> Work required
Set down all of the entries precisely as they were written.

> Information supplied

>>>>>

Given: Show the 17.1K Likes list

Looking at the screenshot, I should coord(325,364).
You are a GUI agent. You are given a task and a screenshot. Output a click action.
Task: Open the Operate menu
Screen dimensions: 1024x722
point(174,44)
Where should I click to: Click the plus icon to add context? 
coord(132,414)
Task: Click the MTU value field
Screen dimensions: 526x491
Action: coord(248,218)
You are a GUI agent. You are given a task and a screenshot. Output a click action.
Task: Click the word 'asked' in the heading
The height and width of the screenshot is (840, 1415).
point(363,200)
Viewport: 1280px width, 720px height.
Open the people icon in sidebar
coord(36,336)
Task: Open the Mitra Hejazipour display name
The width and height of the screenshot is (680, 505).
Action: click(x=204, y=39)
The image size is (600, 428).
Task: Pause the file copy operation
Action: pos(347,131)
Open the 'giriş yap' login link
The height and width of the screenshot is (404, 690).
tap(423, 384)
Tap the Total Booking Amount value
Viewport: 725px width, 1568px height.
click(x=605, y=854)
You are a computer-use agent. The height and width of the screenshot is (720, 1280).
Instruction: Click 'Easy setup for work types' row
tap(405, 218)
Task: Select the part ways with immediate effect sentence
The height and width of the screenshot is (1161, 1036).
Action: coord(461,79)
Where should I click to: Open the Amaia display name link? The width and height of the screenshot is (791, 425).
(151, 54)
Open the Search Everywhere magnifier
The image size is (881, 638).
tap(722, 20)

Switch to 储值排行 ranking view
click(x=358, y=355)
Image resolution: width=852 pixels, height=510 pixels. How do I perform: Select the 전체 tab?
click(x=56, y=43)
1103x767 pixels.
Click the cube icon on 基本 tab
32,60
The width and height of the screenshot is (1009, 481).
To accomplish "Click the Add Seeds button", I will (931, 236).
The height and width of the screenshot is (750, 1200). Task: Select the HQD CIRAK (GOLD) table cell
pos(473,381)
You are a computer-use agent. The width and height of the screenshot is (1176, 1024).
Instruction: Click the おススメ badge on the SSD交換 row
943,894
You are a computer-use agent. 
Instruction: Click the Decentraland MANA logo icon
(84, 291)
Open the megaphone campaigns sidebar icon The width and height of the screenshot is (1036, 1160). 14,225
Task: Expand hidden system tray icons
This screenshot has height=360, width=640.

<<<<<

> Reply to the exercise
Given: Show the 17.1K Likes list

Looking at the screenshot, I should coord(325,364).
You are a GUI agent. You are given a task and a screenshot. Output a click action.
Task: Open the Operate menu
Screen dimensions: 1024x722
point(174,44)
Where should I click to: Click the plus icon to add context? 
coord(132,414)
Task: Click the MTU value field
Screen dimensions: 526x491
Action: coord(248,218)
You are a GUI agent. You are given a task and a screenshot. Output a click action.
Task: Click the word 'asked' in the heading
The height and width of the screenshot is (840, 1415).
point(363,200)
Viewport: 1280px width, 720px height.
Open the people icon in sidebar
coord(36,336)
Task: Open the Mitra Hejazipour display name
The width and height of the screenshot is (680, 505).
Action: click(x=204, y=39)
The image size is (600, 428).
Task: Pause the file copy operation
Action: pos(347,131)
Open the 'giriş yap' login link
The height and width of the screenshot is (404, 690).
tap(423, 384)
Tap the Total Booking Amount value
Viewport: 725px width, 1568px height.
click(x=605, y=854)
You are a computer-use agent. The height and width of the screenshot is (720, 1280).
Instruction: Click 'Easy setup for work types' row
tap(405, 218)
Task: Select the part ways with immediate effect sentence
The height and width of the screenshot is (1161, 1036).
Action: coord(461,79)
Where should I click to: Open the Amaia display name link? The width and height of the screenshot is (791, 425).
(151, 54)
Open the Search Everywhere magnifier
The image size is (881, 638).
tap(722, 20)

Switch to 储值排行 ranking view
click(x=358, y=355)
Image resolution: width=852 pixels, height=510 pixels. How do I perform: Select the 전체 tab?
click(x=56, y=43)
1103x767 pixels.
Click the cube icon on 基本 tab
32,60
The width and height of the screenshot is (1009, 481).
To accomplish "Click the Add Seeds button", I will (931, 236).
The height and width of the screenshot is (750, 1200). Task: Select the HQD CIRAK (GOLD) table cell
pos(473,381)
You are a computer-use agent. The width and height of the screenshot is (1176, 1024).
Instruction: Click the おススメ badge on the SSD交換 row
943,894
You are a computer-use agent. 
Instruction: Click the Decentraland MANA logo icon
(84, 291)
Open the megaphone campaigns sidebar icon The width and height of the screenshot is (1036, 1160). 14,225
Task: Expand hidden system tray icons
This screenshot has height=360, width=640.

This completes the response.